Strategically placed between clothes for little girls, ages four to six and a table lamp with a bent shade, was this nifty little laptop computer. The cord on the power supply was half-twisted in two and it needed a fresh set of rechargeable batteries but other than that, it was in great condition. Okay, so what if the cap-lock key wouldn't work and the space bar was just a little sticky. Those were minor things that really didn't matter anyhow. I just wish the screen was larger than a beer can. Yep, that's right. One can tall and one and a half cans wide. I really should have emptied the damn can before I measured the damn screen. Tab, Q, W, tilde, and the numbers 1, 2, and 3 now reside in Stickyville with the space bar.

"Why don't I use the new computer with all the whistles and bells that conveniently resides in the family room," you ask. I wouldn't dare! It has special programs on it that I might mess up. Spider Solitaire, 101 Bally Slots, Rainbow Web, Bratz-Rock Angelz, Secret of the Old Clock, CSI-Dark Motives, Mystery Case Files-Huntsville and about a dozen other programs that are much too complicated for a husband or a grandpa to understand. Ergo, the seventy-five dollar laptop was the perfect solution.

As for the word processing program, it didn't have one. No problem. A two-hour search of old computer CD's produced a copy of Office '97. I had it half loaded when I got this little 'error' message. My cheap laptop informed me that I was out of hard drive space. Damn! Oh, what the hell! It was obvious that a little trip to the computer fix-it shop was in order.

After a good five-minute laugh, they informed me they hadn't seen that model in years. They could solve my problem but it would be expensive. For five hundred and seventeen dollars, they would install a larger hard drive, update it from Windows '95 to Windows 2000, replace the battery-pack, repair the cord on the power supply, fix the cap-lock key and unstick the sticky keys. They would even fix it so it would work with the wireless modem for our DSL line. Or, I could go down to Wally World and buy a new one with a much larger screen for a little over four hundred dollars. I told them it was a present from my wife. That brought a look of sympathy and a promise to have it ready in two days.

As for the blank spot on the wall I'm always looking at, I think I have her fooled there.
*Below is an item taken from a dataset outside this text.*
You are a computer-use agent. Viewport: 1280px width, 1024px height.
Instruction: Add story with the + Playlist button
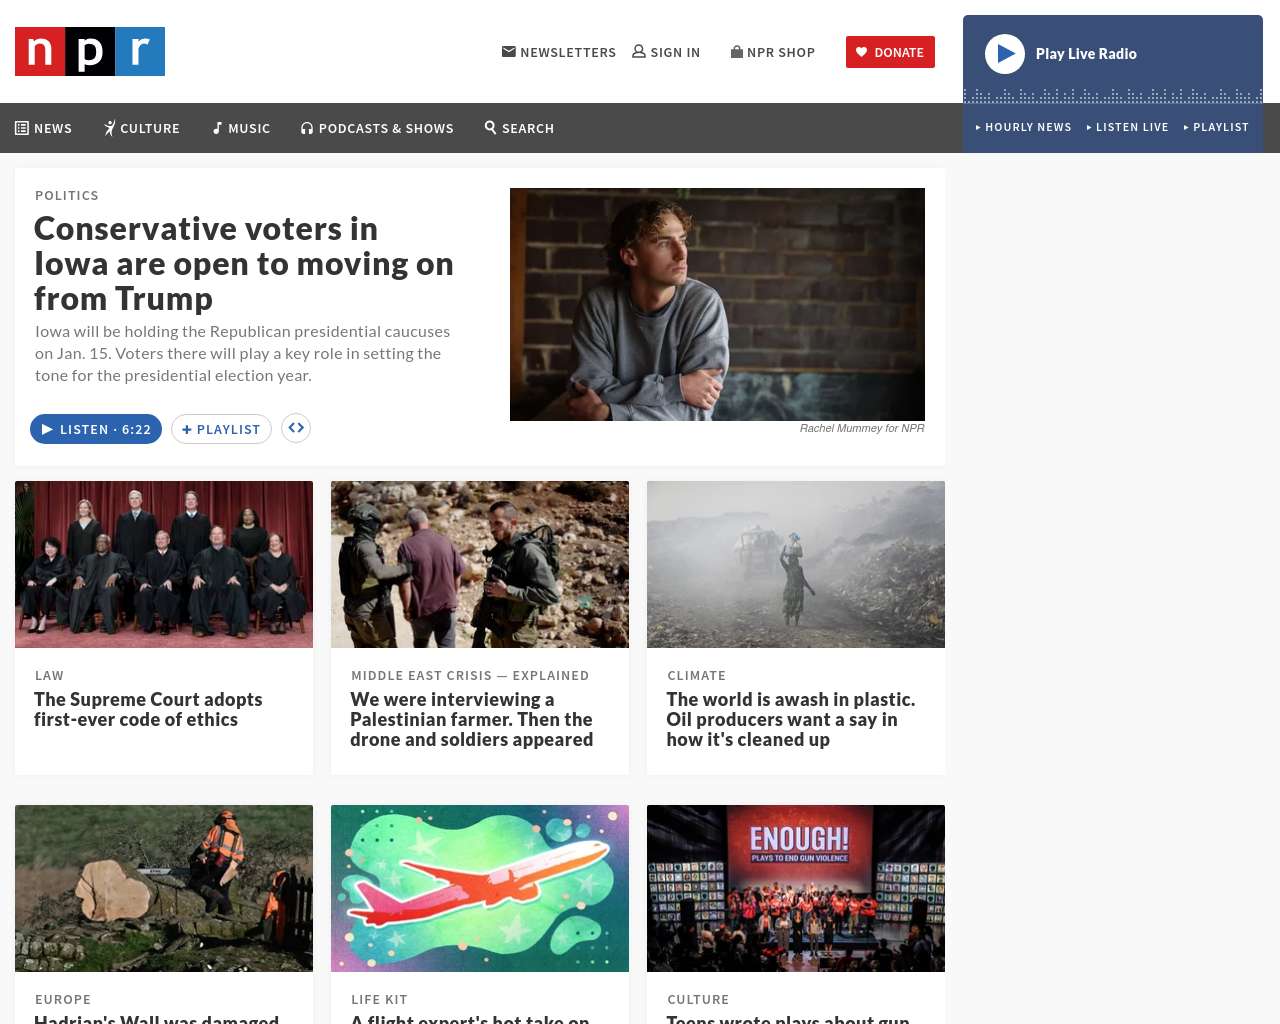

A little bit of caulking and a couple of drops of medium oak stain repaired the bullet hole quite nicely. You see, I had just managed to sneak onto the good computer one night while she was out with the girls at something they called a 'fun party' when I thought I heard a strange noise outside. I, being the man of the house and protector extraordinaire, grabbed my trusty twenty-two from the box it was locked in on the top shelf of the closet and made a dash for the front door while jamming a clip in it and jacking the slide back to load a round.

That's when Fifi, our fluffy-white miniature guard poodle decided to get into the act. He sank his fangs into my shoelaces and I tripped, banging facedown onto the carpet. The damn gun went off and regrettably, the bullet missed the cat by almost two inches. He was sleeping soundly on top of the back of the couch. Well, needless to say, he woke up and headed for parts unknown by way of the window drapes. The drapes came down, the cat along with them and then Fifi managed to figure the real problem out all on his own. He unlocked his massive jaws from my shoestring and took off after the cat. I didn't have to say sic 'em even once.

I carefully unloaded the gun and returned it to the lock-box on the top shelf of the closet. I was thinking maybe I should visit the local sporting goods store and trade the pistol for a good fishing pole and reel since this was the only time I had ever attempted to use it.

I found what I needed in the garage and was about to make repairs when there was a loud knock at the door. I opened it and there stood two police officers, wanting to know if I had heard any gunshots in the neighborhood. They then noticed the fallen drapes and the caulking gun in my hand and wanted to know what was going on. It was at this moment that the dog/cat fight moved from the kitchen to the bedroom. Fifi was running for dear life and kitty was in hot pursuit. I looked at the officers and shrugged my shoulders. There was that look of sympathy again. They left, in search of their own hot pursuit I assume. The fact that they were laughing didn't help my mood at all.

I had everything back to normal with minutes to spare. DB came prancing through the door, kissed me on the cheek and skipped off toward the shower, saying something about new technology being wonderful. I made a quick check of the area, picked the spent cartridge case up that was hiding under the coffee table, and went to bed. I'd sure like to know what those 'fun parties' are all about. I get ravaged every time after she's been to one and that night was no exception. It took three hours to wear her out, or wear me out, I'm not sure I remember which way it was. All I know for sure is: thank you, Viagra!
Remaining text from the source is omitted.